Listening to the Bush

The stories of the bush are told in many ways; sometimes with overwhelming force so that we cower in awe, sometimes with spectacular drama so that we gasp in wonder, but often it is in the subtle signs, the background whispers, the wafts of odours where even richer and more charming narratives can be found. These stories are told quietly, so that only the most vigilant and sensitive will hear. For most of us they go unnoticed as we blunder forth, searching for the large and the spectacular; that which our civilisation-saturated senses are still able to assimilate.

On the African savanna the dry season is a wretched and often brutal time. Relentlessly and with absolute dispassion it slowly makes undone the abundance of summer and then proceeds to strip the veldt to its bare bones. It is the time when the pans evaporate to patches of cracked mud and the little rivulets wither to a few pools and finally to white sand meanders. And the game has to walk further and further to reach the few remaining waterholes and they grow thin and weary and the weak ones become weaker and give up and die.

And the surrounds of the few remaining waterholes become dust-trodden and muddy edged and rich with stories; stories like Nelson and I are weaving here, about the black bull that had ended up alone in this place in his old age.

He had come far, from where he could still find patches of grass, and when he reached the waterhole it was near midday and it was hot as in the mouth of a furnace. He stepped into the water and braced himself on his rear feet planted firmly in the mud, and stretched to where the water was a little less muddy, and sated himself. Then he waded deeper and splashed down and lay in the coolness and rolled, again and again, so that the water surged over the edges  and washed away the other tracks.

And perhaps the pair of dainty little steenbuck that had come after him had waited patiently for the brute to finish his indulgence and watched him lumber off, even now, with his massive neck almost hairless and his horns worn into polished stumps, still with the arrogance he had learnt when he was one of the mighty in the herd and his challengers watched him pass with warily-rolling eyes and drawn-in chins.

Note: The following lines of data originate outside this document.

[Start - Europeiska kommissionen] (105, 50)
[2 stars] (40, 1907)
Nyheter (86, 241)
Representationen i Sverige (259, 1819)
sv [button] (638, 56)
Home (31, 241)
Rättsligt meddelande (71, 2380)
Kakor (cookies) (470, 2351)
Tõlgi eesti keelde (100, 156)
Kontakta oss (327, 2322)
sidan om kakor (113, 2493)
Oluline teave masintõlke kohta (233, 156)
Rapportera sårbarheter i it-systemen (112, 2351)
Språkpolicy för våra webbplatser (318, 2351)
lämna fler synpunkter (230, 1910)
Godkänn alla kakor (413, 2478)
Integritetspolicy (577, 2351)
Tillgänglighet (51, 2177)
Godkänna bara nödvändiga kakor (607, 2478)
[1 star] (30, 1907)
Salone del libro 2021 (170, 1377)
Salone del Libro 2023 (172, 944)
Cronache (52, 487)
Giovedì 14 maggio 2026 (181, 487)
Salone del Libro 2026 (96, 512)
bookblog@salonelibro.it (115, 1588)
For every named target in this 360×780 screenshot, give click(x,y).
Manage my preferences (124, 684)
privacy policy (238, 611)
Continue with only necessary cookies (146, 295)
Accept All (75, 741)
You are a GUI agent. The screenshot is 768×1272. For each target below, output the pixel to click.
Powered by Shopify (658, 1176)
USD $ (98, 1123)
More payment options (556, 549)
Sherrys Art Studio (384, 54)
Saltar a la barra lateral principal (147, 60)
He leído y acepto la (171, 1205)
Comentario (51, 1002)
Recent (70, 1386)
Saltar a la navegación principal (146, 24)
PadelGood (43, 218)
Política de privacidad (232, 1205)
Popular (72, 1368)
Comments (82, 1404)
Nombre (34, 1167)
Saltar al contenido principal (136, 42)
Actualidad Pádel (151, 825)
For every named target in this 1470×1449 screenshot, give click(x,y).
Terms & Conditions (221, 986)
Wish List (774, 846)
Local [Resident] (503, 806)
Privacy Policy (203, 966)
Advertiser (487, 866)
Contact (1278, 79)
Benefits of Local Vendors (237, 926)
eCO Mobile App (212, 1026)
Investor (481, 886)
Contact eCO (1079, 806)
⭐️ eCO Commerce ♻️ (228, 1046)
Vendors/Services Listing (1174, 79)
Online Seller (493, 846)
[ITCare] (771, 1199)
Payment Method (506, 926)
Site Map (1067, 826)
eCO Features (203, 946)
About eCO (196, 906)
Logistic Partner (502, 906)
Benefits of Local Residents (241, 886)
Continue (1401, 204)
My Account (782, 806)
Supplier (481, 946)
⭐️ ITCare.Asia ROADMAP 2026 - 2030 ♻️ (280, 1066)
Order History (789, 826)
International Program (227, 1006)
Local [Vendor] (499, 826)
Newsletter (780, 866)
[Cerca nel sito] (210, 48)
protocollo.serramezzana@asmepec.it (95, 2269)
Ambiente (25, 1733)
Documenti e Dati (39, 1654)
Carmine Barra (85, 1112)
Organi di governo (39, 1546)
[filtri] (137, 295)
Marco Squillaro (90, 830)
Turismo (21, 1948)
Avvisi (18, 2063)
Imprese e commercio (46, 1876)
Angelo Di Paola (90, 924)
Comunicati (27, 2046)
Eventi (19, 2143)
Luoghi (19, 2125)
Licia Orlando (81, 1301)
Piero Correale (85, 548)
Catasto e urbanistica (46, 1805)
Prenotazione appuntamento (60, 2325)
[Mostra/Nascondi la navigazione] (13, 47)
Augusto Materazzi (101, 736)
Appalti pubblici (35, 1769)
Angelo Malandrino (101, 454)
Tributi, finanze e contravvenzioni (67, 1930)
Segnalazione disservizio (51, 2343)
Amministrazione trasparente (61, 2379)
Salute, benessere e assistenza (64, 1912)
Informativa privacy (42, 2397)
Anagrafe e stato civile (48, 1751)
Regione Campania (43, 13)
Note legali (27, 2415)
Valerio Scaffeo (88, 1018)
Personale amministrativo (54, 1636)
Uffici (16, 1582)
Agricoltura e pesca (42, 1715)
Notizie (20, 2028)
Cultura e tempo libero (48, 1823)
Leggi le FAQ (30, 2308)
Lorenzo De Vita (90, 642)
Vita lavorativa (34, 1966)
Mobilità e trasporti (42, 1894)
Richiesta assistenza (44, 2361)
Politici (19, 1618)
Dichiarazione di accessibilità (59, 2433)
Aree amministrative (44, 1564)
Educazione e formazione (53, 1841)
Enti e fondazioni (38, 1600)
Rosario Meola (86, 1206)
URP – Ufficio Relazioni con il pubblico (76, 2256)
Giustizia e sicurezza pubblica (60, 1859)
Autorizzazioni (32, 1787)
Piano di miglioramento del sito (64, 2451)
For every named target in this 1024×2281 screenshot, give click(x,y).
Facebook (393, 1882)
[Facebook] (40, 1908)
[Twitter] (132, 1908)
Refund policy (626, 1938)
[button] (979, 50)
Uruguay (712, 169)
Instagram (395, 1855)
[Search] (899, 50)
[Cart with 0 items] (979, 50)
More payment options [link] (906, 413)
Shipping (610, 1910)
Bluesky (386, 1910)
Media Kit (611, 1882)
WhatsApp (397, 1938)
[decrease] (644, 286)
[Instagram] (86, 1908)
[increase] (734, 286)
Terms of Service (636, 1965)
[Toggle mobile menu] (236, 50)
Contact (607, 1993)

And perhaps the steenbuck were grateful to him because this was their territory where they had lived together for a few years now and it was their only water hole when it got really dry and although there was now less water in it, he had carried off a thick coating of mud on his hide and now the waterhole would be just that little bit deeper and in the next rainy season it would hold just that little bit more water and last just that little bit longer.

And they had moved closer furtively and daintily bent to drink, one at a time while the other watched for that subtle flash of yellow that would tell of the leopard whose marks we found a little further back among the tufts of grass and shrubs where she had crouched flat like a snake, hoping for a chance to pounce…

This reminded me of something I had written in Paths of the Tracker:

He loved the stories Henry told him about the signs – where an elephant cow had pushed her still unstable calf up the bank of a steep ravine, or where a sable bull had honed the tips of his great scimitars on the gravelly earth, or a big male lion had knelt down low in the black mud on the edge a pool to fill himself with coolness, leaving the huge prints of his splayed front paws, and fine, lace-like marks where his mane had brushed the soft mud.

The beautiful stories of the bush…

2 Comments

  1. Ek kan nie wag om jou boeke in my besit te hê nie, ek sal begin lees en nie kan neersit –
    Dankie Hoffman weereens, sien ek die gebeure in my gedagtes sover ek lees.
    Jou respek vir die bos, natuur en die onvoorsiene en gevaarlike ondervindings.
    Baie dankie
    Anna-Mari Meiring

  2. Beautifully written! Perfect introduction to a Sunday afternoon nap…
    Sad to think how as humans we have become so out of touch with some our most valuable assets – our senses; And so distant from – and in conflict with – the land that we once lived in harmony with. It reminds me of those ridiculously rowdy fourwheelers one so often comes across at some fancy game reserves. Infuriating yet fitting considering what we’ve succumbed to.